• **Task goal**
Images are to be skipped; everything else in the records must be repeated exactly.

• **Available records**
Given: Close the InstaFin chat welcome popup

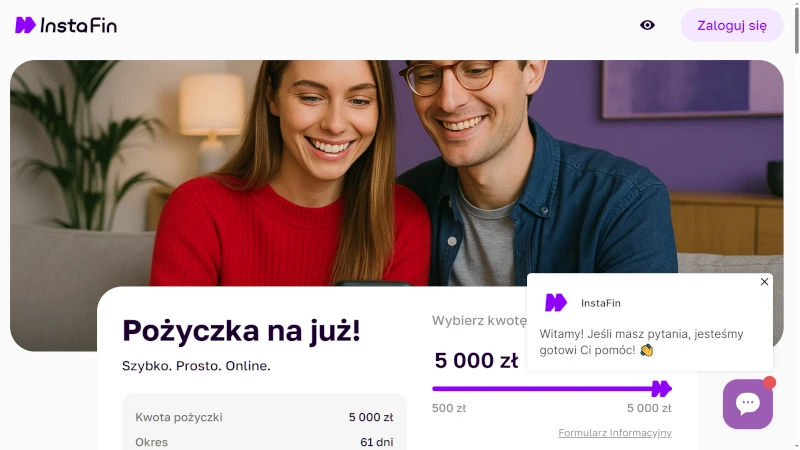Looking at the screenshot, I should [764, 282].
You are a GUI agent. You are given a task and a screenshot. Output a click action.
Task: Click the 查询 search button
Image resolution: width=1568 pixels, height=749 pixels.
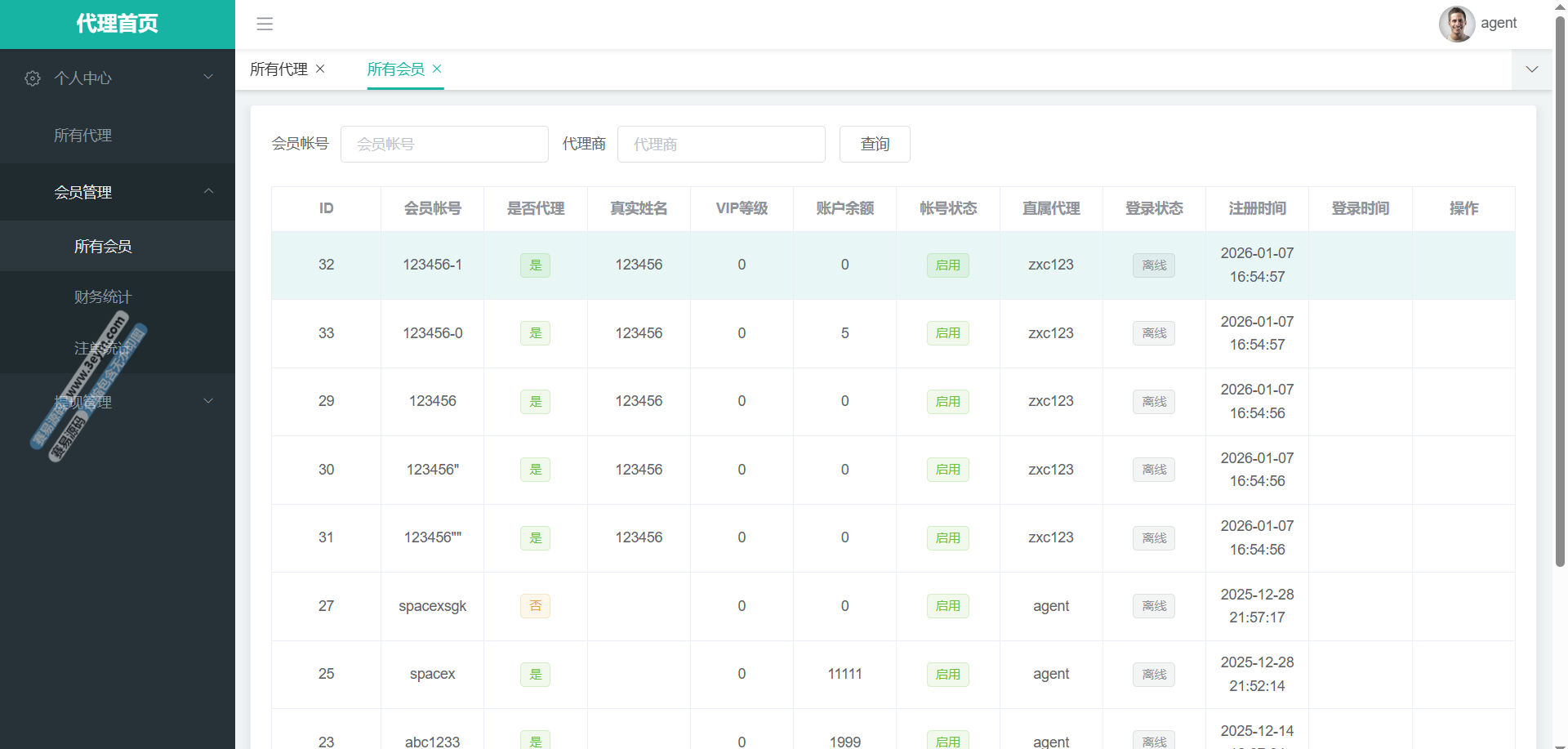click(x=874, y=144)
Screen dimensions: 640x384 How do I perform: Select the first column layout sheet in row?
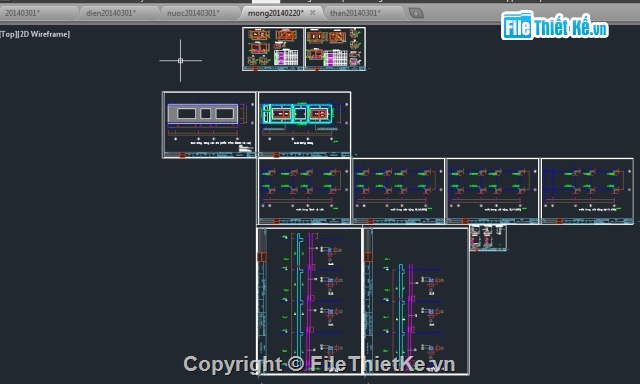(x=304, y=191)
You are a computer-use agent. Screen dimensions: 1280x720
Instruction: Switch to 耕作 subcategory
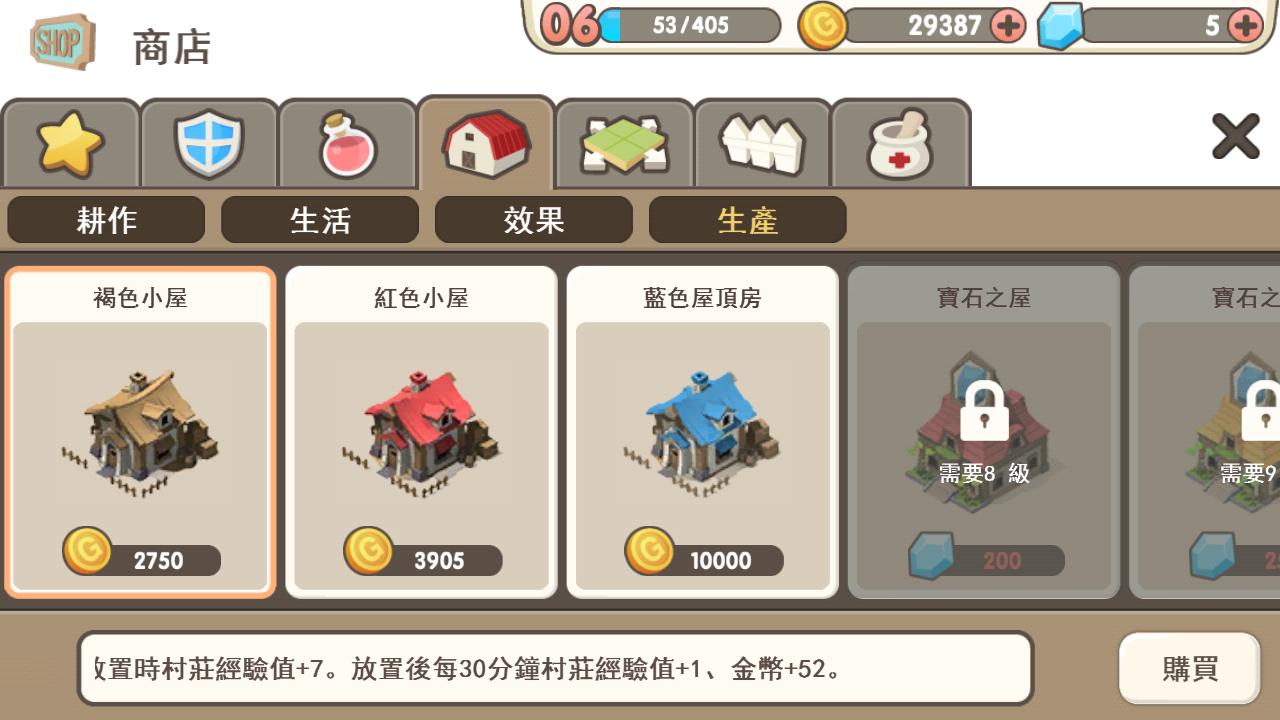pyautogui.click(x=106, y=220)

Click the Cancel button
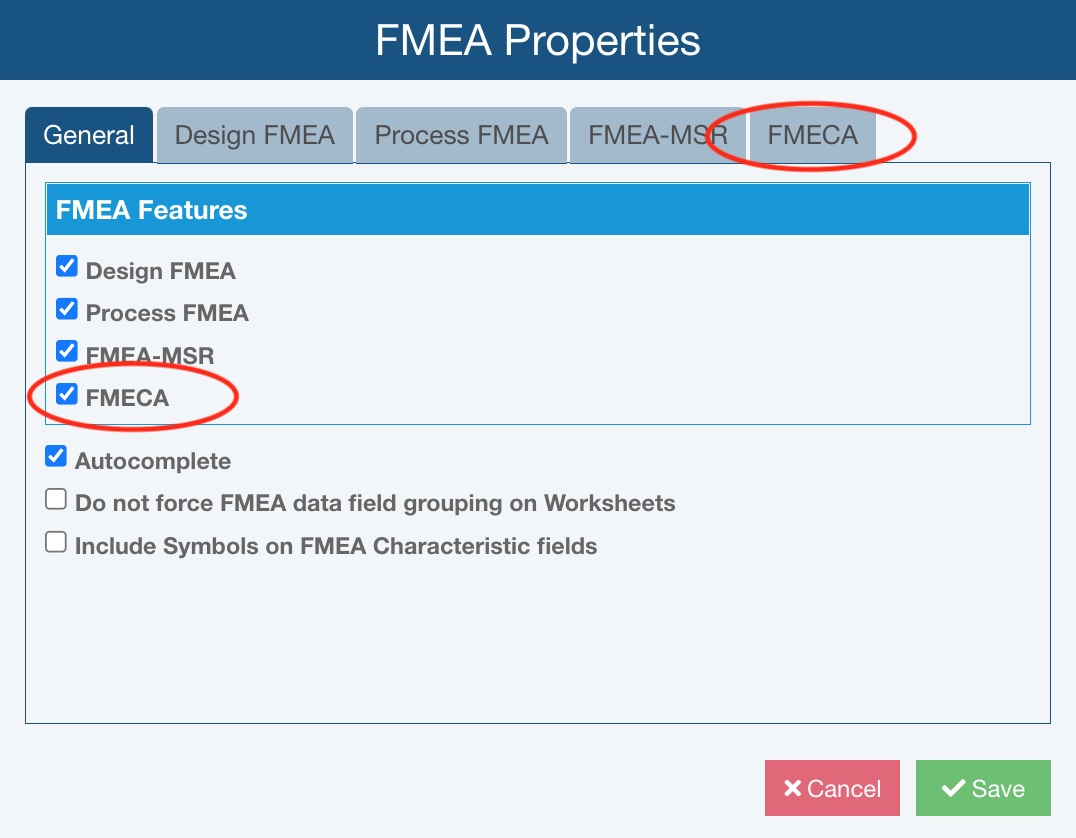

• **Result of this exercise**
Given: Close the InstaFin chat welcome popup

Looking at the screenshot, I should [764, 282].
You are a GUI agent. You are given a task and a screenshot. Output a click action.
Task: Click the 查询 search button
Image resolution: width=1568 pixels, height=749 pixels.
click(x=874, y=144)
Screen dimensions: 640x384 How do I perform: Select the first column layout sheet in row?
(x=304, y=191)
You are a computer-use agent. Screen dimensions: 1280x720
Instruction: Switch to 耕作 subcategory
pyautogui.click(x=106, y=220)

Click the Cancel button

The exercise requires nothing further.